Lab 1, Attention Mechanisms

Aim

In this lab, you will implement the attention mechanism based on the simple encoder-decoder code in the last assignment.

Practicalities

This lab is intended to be performed in pairs. Team up with another student in order to solve it. It is not necessary to work in the same pair during all assignments.

Preliminary

We assume you have installed PyTorch, Numpy, matplotlib, and Jupyter Notebook during the previous assignments. You should have learned to use PyTorch (in the Machine Learning course.)

Data

Create a new directory for this assignment and copy all the files into this new work directory:

mkdir lab1/
cd lab1/
cp /local/kurs/mt/lab1/* .

Files description:

Implementation

The attention part is mainly processed in the decoder. At each decoding step, a context vector is passed to the decoder. The context vector is the weighted sum of encoder hidden states. The weights are computed by scoring the query (decoder hidden state) and keys (all the encoder hidden states).
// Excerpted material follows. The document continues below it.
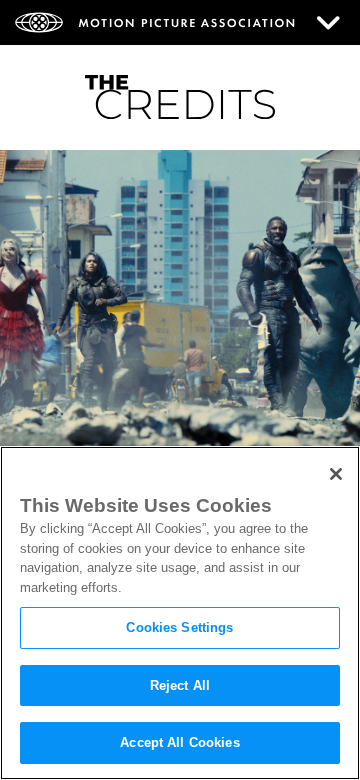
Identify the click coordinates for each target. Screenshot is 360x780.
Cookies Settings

We assume you have understood the basic codes of the basic encoder-decoder architecture in the last assignment which are the basis of this lab session. In this session, you need to implement an attention model based on Bahdanau's paper: Neural Machine Translation by Jointly Learning to Align and Translate. Section 3 of the paper and the attention lecture slides (Pages: 3-11) are the most important materials for the implementation.

The codes you need to implement have been commented with "TODO".
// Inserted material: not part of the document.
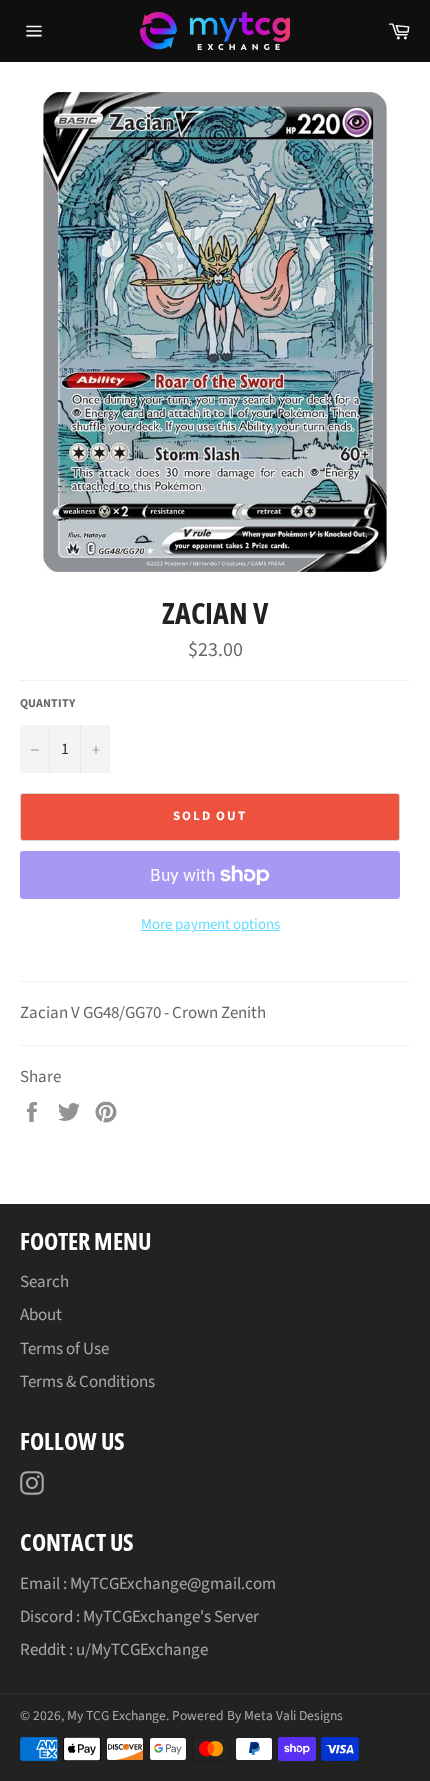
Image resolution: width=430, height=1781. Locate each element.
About (41, 1315)
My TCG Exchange (116, 1715)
When you have finished your implementation, you should replace the MLP scoring function with a simpler dot-product to compute the scores in the attention and compare it with the original MLP method.

Reporting

In addition to the ipynb file with the implemented code, each group also needs to submit a written report, including the comparison among 1) the encoder-decoder model without attention mechanisms, 2) the encoder-decoder model with attention, and 3) the encoder-decoder model with dot-product attention.

You should hand in these files in studentportalen. The deadline for this lab is October 11.